At least some known vehicle charging devices or stations are provided for use in various environments. Such charging stations are designed to charge electrically powered vehicles, while providing security and protection for components utilized in charging the vehicle. Charging stations include a variety of constructions to hold up to the environments in which the charging stations are installed. For example, various known charging stations are intended to be removably mounted to a substantially vertical solid surface, such as a wall or pole. Maintenance and/or service of such charging stations often involve removal of the charging station from the mounting surface to gain access to components included therein. It would be desireable to provide a low-cost device and system to enable removably mounting a charging station to a solid surface.
The electric vehicle supply equipment (EVSE), which is also referred to as supply equipment, a vehicle charger, a charging station, a charger, a charging device, etc., may be realized in several different mechanical configurations. EVSE are frequently installed as wall or surface-mounted units in garages and on buildings where vehicles can be parked inside or close to the building. Such wall-mounted units are conventionally fastened to a wall or other vertical surface, either directly or via a mounting bracket. Additionally, the wall mounted EVSE are also typically arranged as “plug-in” type units configured to plug in to a receptacle or wall mounted outlet.
The Society of Automotive Engineers (SAE) J1772 standard defines different types of charging including for example AC Level 1, which utilizes a common 120 Volt, 15 Amp grounded receptacle, and AC Level 2, which utilizes a dedicated AC power connection at 208-240 Volts nominal and 32 Amps maximum. DC charging is defined as a method that utilizes dedicated direct current (DC) supply equipment.

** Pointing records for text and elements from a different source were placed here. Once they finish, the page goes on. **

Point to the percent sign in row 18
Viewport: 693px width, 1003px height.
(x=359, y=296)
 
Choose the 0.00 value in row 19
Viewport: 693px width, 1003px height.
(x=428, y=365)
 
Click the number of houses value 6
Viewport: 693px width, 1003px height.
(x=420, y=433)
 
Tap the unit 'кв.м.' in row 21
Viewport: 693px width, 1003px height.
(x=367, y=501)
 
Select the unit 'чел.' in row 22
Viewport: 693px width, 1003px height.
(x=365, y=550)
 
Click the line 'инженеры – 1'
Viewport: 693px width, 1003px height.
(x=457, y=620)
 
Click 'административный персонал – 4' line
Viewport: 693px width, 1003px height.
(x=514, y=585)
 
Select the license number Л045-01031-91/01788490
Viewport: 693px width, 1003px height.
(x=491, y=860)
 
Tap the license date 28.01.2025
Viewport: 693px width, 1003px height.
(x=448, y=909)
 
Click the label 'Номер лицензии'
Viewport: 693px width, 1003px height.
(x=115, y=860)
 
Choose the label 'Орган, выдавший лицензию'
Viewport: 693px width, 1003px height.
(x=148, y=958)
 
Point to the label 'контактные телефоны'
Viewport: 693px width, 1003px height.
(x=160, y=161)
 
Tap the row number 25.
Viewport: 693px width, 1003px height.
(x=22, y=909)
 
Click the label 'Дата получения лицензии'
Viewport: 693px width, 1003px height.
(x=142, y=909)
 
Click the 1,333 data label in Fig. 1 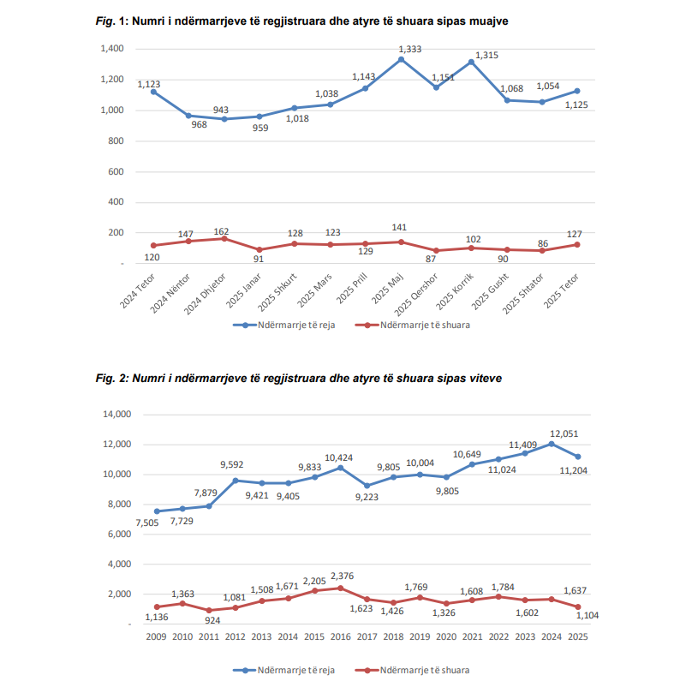(x=409, y=50)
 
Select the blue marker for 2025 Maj (x=401, y=59)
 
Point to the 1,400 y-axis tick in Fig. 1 (x=111, y=49)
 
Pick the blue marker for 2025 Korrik (x=472, y=62)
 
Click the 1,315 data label (x=486, y=55)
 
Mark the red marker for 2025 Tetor (x=577, y=245)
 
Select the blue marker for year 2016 (x=340, y=468)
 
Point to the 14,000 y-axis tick (x=116, y=414)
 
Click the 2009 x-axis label (x=156, y=636)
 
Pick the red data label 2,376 (x=343, y=576)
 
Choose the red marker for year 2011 (x=208, y=611)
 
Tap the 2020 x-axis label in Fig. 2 (x=445, y=636)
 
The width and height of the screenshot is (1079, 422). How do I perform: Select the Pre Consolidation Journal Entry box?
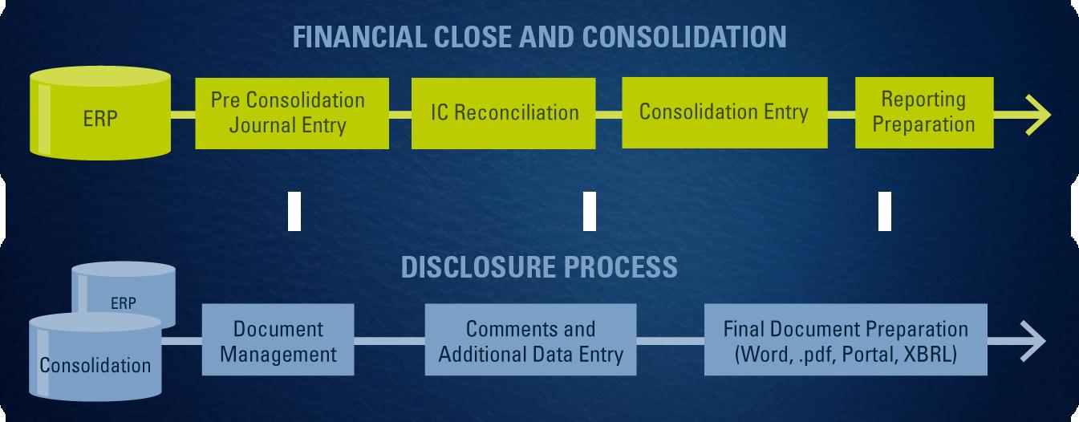287,112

Conventional charging stations such as may be used in residential applications may have a relatively high current draw from the electrical distribution system to the EVSE. In certain regions, electrical codes such as the National Electrical Code (NEC) require EVSE to be permanently connected to the electrical distribution system if the operating voltage of the EVSE is above 120V. For example, such EVSE units are typically plugged in, such as with a power connector, for example a NEMA 6-50 plug, into a conventional receptacle wired to receive power from a 220/240VAC supply, such as the utility grid or other source. Such a permanent connection is intended to prevent a user from making and breaking high voltage and current, for example by disconnecting the EVSE plug connector from the power receptacle, when the EVSE is charging.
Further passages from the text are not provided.